* _DOCUMENT EXTRACT_:
· · · · ·

3. Section 195.452(h)(2)—Discovery of a condition.
The discovery of a condition triggers the time frames (either required by the rule or the operator's schedule) for remediating the condition. We defined discovery as occurring when an operator has adequate information to determine the need for a repair, and we provided examples of when such information might be available, depending on the circumstances. The examples included the receipt of the preliminary internal inspection report, the gathering and integrating of other inspection information, and the receipt of the final internal inspection report. The date of discovery could be no later than the date of the integrity assessment results or the final report.
API objected to tying discovery to a specific point in time because discovery is not usually a single event but occurs over time as information is analyzed. API commented that other provisions of the Integrity Management rule require operators to integrate information from various sources, and tying the date of discovery to the date of the integrity results or receipt of the final report is inconsistent with the concept of integrating data. API maintained that too much emphasis is put on the use of internal inspection tools and the data collected from running these tools through a pipeline. API also commented that the emphasis on the results of in-line inspections in determining what action must be taken, is inappropriate and inconsistent with the rule's intent for information from multiple sources to be integrated in the assessment process. API suggested that rather than tying discovery to the integrity assessment results or final report, discovery should occur when an operator has integrated other inspections, tests, surveillance, controls, or pipeline integrity data with the final inspection report from an in-line inspection vendor or hydrostatic test. API believes this integration should be completed within 90 days from the receipt of the final inspection report.
Tosco expressed similar concerns and suggested the word “discovery” not be used, since it has the common meaning of when something is first found and might cause confusion with how the term is used in § 195.56. Instead, Tosco would tie the repair schedules to the determination that a condition requires mitigation, which would be an outcome of the ongoing assessment process.
Chevron also believed it is inappropriate to tie discovery to a specific event because discovery is a process that is subject to change with new information. Chevron suggested language changes identical to those recommended by API.
We contend that discovery triggers an operator's process to address a condition that could affect the integrity of a pipeline. Therefore, discovery has to occur at a specific point in time to start the period for evaluation and remediation of the condition. The use of the word “discovery” here is consistent with how the word has been used in other pipeline safety regulation. However, to allow flexibility the rule provides that the time of discovery can vary depending on circumstances, and does not define discovery to occur at the same time for every operator and every pipeline.
Discovery will depend on circumstances. We revised the rule to provide that discovery occurs when an operator has adequate information about a condition to determine the condition presents a potential threat to the integrity of the pipeline. The “when” for an operator to have sufficient information to make a determination will not be the same for every operator and every pipeline. Although the examples in paragraph (h) provide circumstances when discovery might occur, they were intended only as examples. We decided to eliminate the list as it is not exhaustive and may cause confusion. We did keep the performance-based standard to give an operator flexibility when deciding there is adequate information to determine a condition presents a potential threat to its pipeline. However, we put an upper limit on the length of the discovery process. An operator must promptly obtain the information from an assessment to ensure that remediation of a condition which could threaten a pipeline's integrity occurs soon after an integrity assessment. The discovery process (the process for obtaining the adequate information) will end 180 days after an integrity assessment unless an operator can demonstrate that the 180-day period is impracticable.

· · · · ·

* _DATASET RECORDS_:
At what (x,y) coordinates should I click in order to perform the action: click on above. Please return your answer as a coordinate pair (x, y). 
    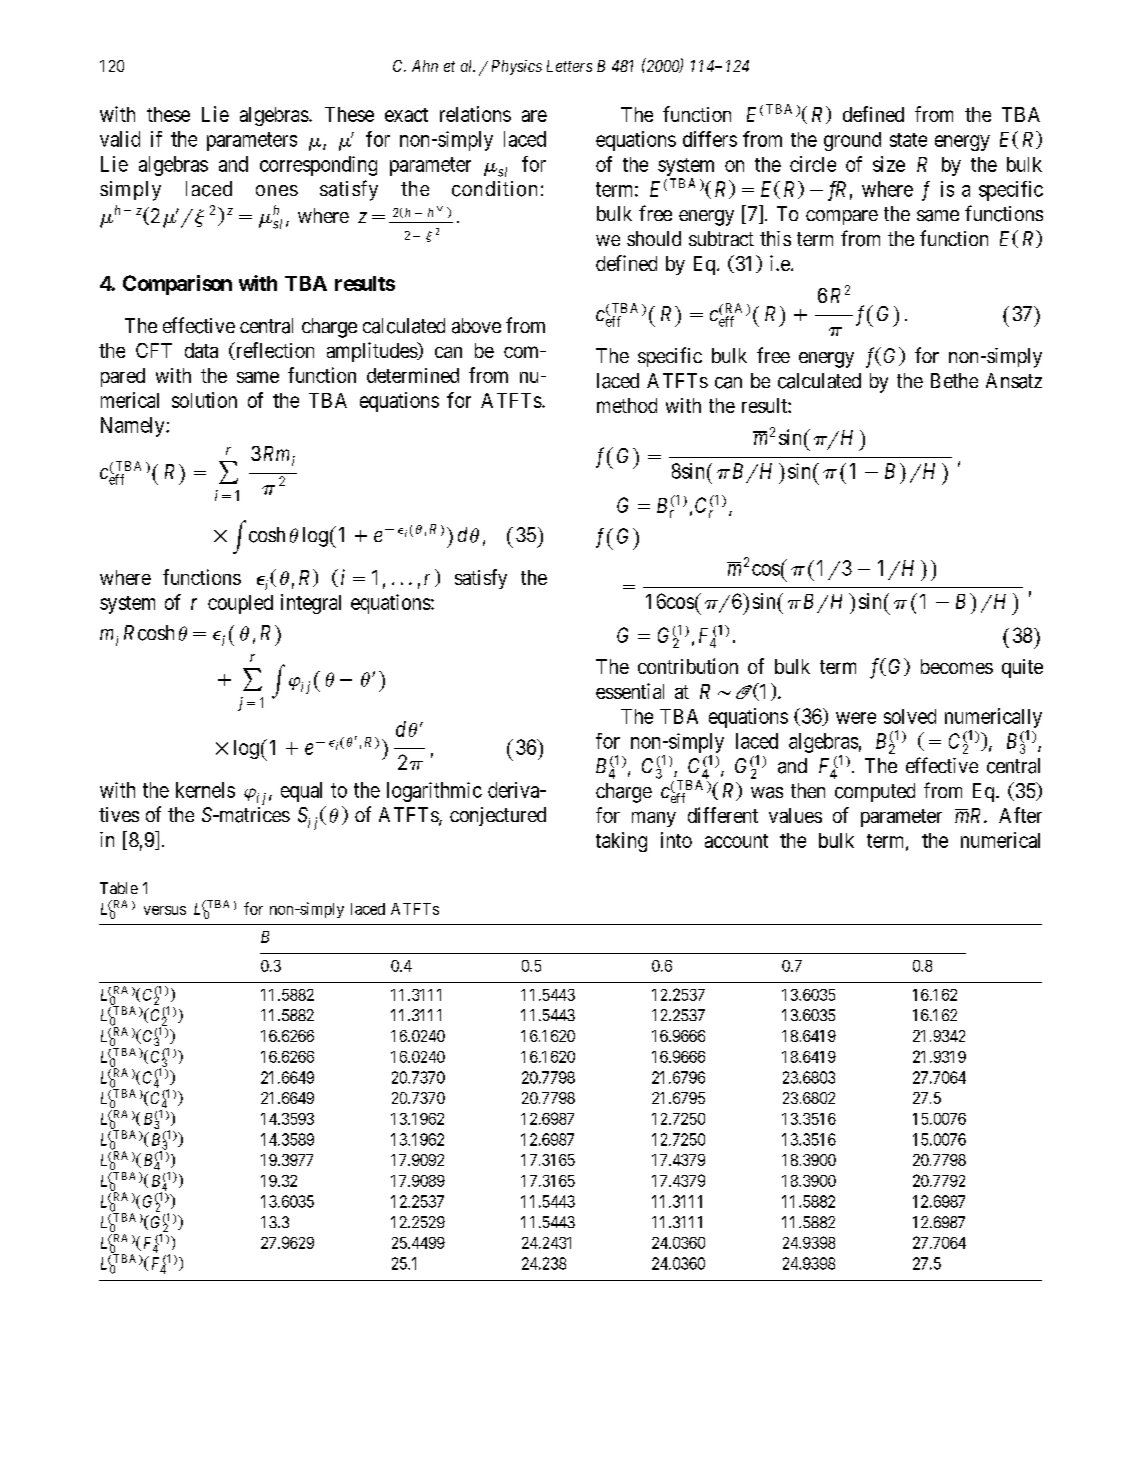
    Looking at the image, I should click on (476, 326).
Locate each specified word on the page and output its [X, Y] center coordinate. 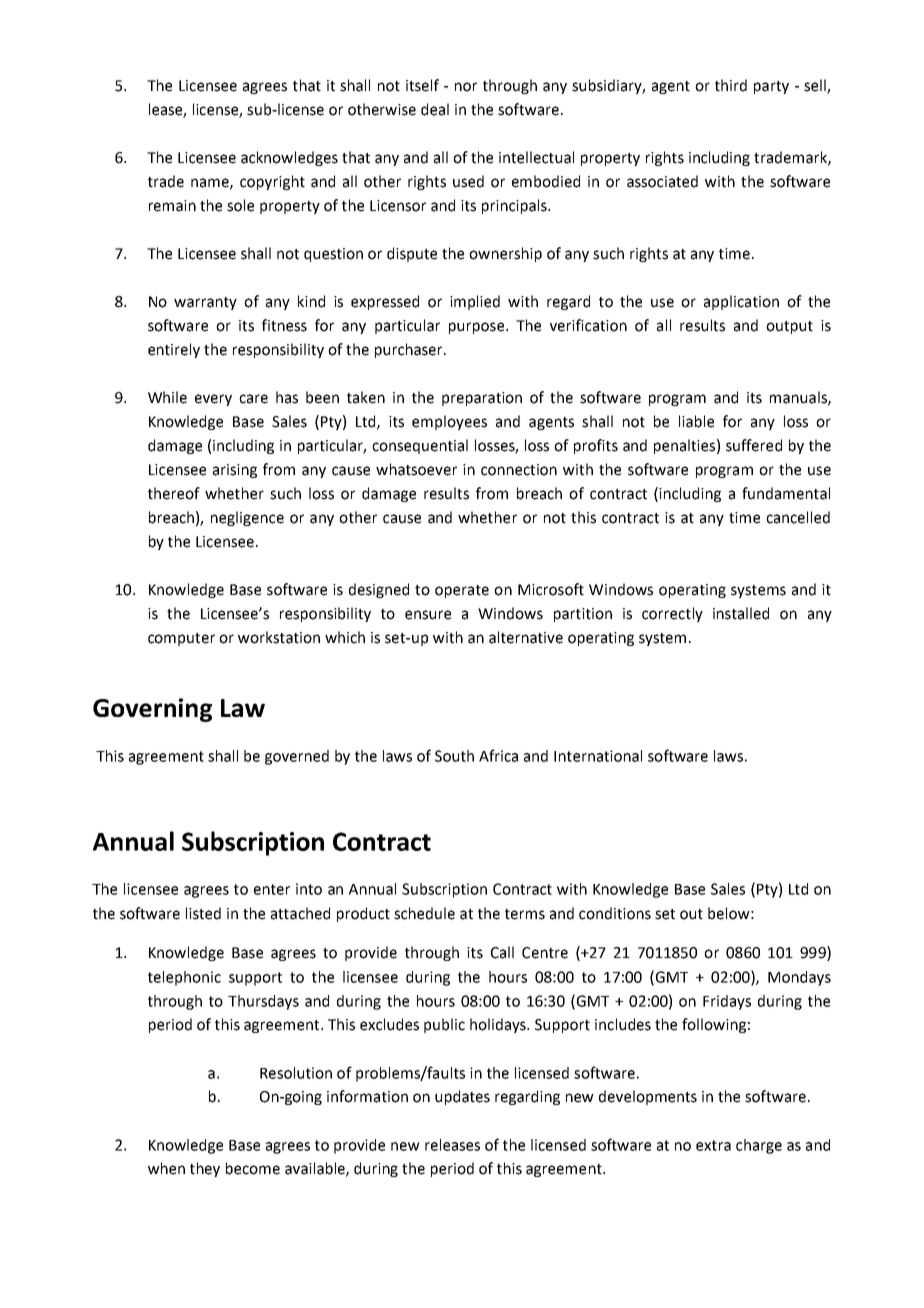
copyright [272, 182]
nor [466, 87]
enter [272, 889]
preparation [482, 399]
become [253, 1168]
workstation [279, 637]
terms [525, 914]
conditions [615, 913]
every [213, 400]
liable [696, 421]
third [731, 85]
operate [462, 591]
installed [741, 613]
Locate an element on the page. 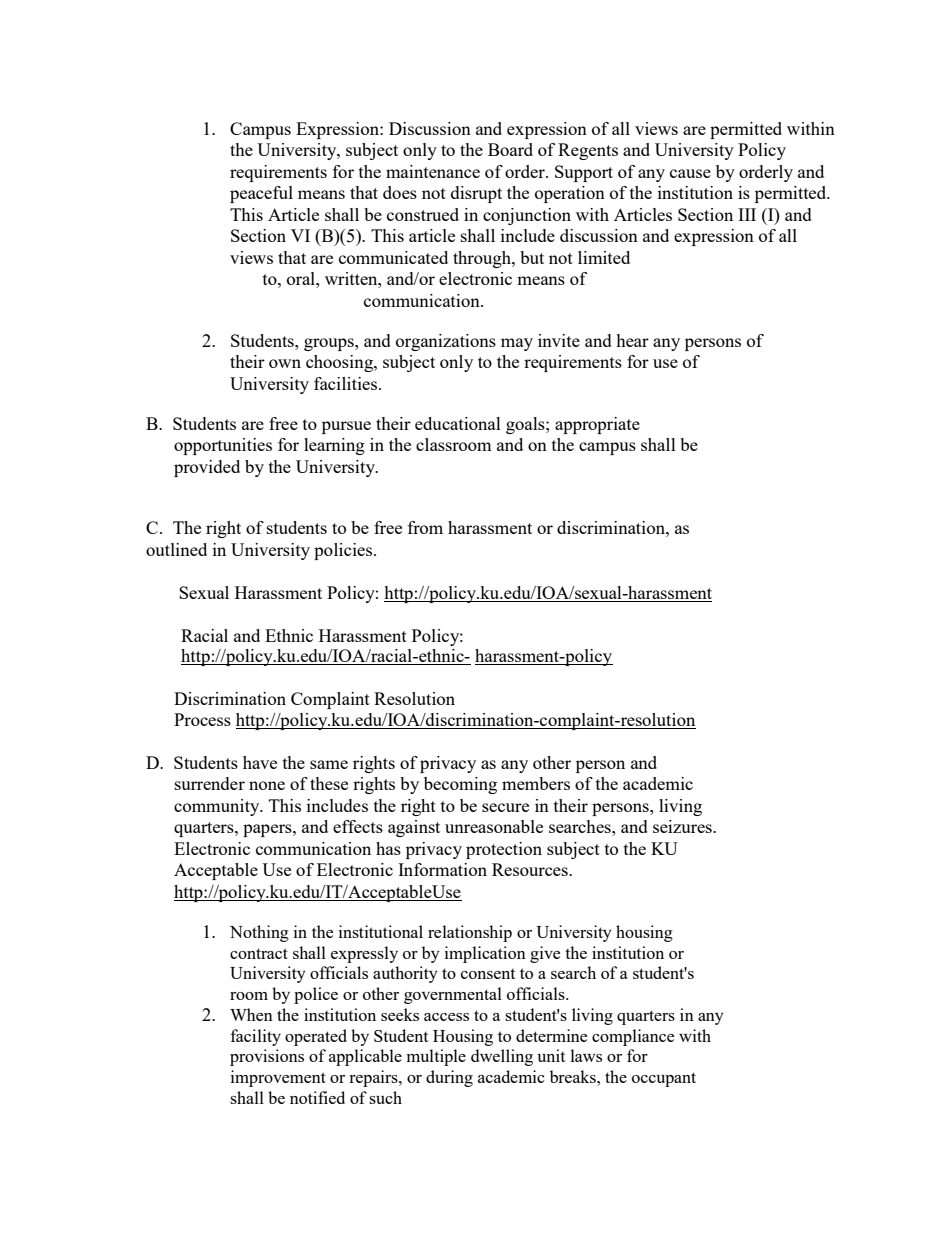  from is located at coordinates (425, 527).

· · · · ·

* _WHAT TO WORK ON_:
A. According to the passage on discovery of a condition, when does the discovery process end if an operator cannot show that the period is impracticable?
B. Write out the part of the passage on discovery of a condition that opens with the words containing "Chevron also believed" and closes with "recommended by API.".

* _OUTPUTS IN ORDER_:
A. 180 days after an integrity assessment.

B.
Chevron also believed it is inappropriate to tie discovery to a specific event because discovery is a process that is subject to change with new information. Chevron suggested language changes identical to those recommended by API.